§ **Task brief**: Recast the lines from the very first one through the one containing "UNA EMPRESA JALICIENSE", both included, as a JSON list of strings with one string per line and blank lines left out.

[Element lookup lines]
__________________________________________________

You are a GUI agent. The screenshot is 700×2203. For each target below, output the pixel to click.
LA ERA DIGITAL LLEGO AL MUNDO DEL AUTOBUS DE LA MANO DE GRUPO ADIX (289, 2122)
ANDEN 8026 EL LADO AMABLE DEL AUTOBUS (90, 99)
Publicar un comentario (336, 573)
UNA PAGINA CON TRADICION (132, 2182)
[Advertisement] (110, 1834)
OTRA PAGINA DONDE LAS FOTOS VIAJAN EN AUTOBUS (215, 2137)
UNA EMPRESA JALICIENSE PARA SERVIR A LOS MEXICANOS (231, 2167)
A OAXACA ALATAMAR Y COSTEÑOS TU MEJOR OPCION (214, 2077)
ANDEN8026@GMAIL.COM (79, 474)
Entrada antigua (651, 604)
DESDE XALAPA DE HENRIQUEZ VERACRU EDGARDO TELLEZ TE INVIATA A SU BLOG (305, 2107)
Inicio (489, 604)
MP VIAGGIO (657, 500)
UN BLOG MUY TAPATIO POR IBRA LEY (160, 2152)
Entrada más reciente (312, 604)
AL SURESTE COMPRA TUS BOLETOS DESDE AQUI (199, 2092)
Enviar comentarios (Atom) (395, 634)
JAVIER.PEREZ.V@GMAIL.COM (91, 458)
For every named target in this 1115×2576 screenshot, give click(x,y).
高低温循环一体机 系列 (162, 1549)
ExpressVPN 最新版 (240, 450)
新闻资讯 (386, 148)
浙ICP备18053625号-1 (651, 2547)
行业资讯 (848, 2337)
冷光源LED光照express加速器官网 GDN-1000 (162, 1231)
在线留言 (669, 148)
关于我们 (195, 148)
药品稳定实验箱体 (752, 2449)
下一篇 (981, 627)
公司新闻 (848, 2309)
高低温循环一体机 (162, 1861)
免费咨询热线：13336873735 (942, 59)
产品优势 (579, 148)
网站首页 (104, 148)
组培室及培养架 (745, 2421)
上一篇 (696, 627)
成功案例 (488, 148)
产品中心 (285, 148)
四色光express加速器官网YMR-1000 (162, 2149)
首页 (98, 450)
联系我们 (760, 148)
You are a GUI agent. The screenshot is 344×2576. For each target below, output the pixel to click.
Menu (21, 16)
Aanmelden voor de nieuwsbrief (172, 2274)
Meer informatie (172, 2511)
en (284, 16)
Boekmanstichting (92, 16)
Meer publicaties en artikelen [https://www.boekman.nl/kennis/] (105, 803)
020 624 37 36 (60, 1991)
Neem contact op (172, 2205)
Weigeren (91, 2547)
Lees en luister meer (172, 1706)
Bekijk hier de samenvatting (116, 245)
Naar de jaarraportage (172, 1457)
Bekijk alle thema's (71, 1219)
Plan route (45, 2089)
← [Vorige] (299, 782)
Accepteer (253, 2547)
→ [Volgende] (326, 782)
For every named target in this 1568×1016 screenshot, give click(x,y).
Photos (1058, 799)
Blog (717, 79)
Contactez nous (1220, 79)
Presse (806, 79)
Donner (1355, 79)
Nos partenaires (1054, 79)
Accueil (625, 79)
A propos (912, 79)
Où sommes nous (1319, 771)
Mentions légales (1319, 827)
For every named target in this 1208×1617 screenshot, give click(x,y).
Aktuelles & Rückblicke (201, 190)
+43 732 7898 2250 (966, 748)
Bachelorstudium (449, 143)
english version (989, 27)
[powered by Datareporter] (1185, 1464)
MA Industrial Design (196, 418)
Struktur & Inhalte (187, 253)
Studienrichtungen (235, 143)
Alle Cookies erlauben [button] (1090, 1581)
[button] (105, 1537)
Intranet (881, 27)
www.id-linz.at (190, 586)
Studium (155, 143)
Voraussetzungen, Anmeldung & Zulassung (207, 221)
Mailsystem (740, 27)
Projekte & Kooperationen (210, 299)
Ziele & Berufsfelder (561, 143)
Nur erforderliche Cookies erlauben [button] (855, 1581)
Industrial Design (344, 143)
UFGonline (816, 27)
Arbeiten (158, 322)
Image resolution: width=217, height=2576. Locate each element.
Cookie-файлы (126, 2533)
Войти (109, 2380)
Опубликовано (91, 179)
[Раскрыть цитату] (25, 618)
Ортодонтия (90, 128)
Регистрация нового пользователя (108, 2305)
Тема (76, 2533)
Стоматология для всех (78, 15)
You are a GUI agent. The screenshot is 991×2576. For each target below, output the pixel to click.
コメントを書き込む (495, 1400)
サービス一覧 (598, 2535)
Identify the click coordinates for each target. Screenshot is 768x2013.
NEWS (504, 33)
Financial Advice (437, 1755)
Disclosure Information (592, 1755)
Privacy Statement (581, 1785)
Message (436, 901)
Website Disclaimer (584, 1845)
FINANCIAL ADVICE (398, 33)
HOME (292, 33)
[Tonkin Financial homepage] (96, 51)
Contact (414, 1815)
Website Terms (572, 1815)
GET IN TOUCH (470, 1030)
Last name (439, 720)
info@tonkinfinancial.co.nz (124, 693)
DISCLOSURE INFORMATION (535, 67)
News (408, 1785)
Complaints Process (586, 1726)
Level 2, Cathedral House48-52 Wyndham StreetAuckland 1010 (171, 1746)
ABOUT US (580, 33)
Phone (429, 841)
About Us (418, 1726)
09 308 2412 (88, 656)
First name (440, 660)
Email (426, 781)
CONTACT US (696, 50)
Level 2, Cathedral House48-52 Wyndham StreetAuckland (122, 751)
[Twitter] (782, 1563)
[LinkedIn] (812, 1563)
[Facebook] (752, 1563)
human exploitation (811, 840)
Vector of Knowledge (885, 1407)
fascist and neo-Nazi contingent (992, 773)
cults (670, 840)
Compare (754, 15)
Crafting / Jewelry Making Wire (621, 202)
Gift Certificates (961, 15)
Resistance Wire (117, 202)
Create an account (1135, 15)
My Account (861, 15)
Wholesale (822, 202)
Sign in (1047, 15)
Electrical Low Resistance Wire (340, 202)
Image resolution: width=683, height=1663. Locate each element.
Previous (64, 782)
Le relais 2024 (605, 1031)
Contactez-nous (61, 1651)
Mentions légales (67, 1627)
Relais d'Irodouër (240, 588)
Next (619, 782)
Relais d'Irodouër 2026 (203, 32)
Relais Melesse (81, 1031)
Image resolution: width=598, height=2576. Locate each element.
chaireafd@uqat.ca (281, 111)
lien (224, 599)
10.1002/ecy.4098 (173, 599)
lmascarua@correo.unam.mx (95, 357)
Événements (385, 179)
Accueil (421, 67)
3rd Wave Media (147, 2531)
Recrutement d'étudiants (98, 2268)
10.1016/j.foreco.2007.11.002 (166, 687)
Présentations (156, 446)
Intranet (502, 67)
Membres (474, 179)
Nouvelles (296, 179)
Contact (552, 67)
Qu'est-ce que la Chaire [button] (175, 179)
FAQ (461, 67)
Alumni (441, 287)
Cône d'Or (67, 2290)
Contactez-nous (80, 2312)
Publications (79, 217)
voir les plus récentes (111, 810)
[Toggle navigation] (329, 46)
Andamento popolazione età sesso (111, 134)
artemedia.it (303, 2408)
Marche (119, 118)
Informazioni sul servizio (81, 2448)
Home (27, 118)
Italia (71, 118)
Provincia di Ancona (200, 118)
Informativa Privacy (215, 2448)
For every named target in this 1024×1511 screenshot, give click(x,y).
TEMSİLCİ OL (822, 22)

__________________________________________________

§ **Written solution**:
[
  "You are a GUI agent. The screenshot is 700×2203. For each target below, output the pixel to click.",
  "LA ERA DIGITAL LLEGO AL MUNDO DEL AUTOBUS DE LA MANO DE GRUPO ADIX (289, 2122)",
  "ANDEN 8026 EL LADO AMABLE DEL AUTOBUS (90, 99)",
  "Publicar un comentario (336, 573)",
  "UNA PAGINA CON TRADICION (132, 2182)",
  "[Advertisement] (110, 1834)",
  "OTRA PAGINA DONDE LAS FOTOS VIAJAN EN AUTOBUS (215, 2137)",
  "UNA EMPRESA JALICIENSE PARA SERVIR A LOS MEXICANOS (231, 2167)"
]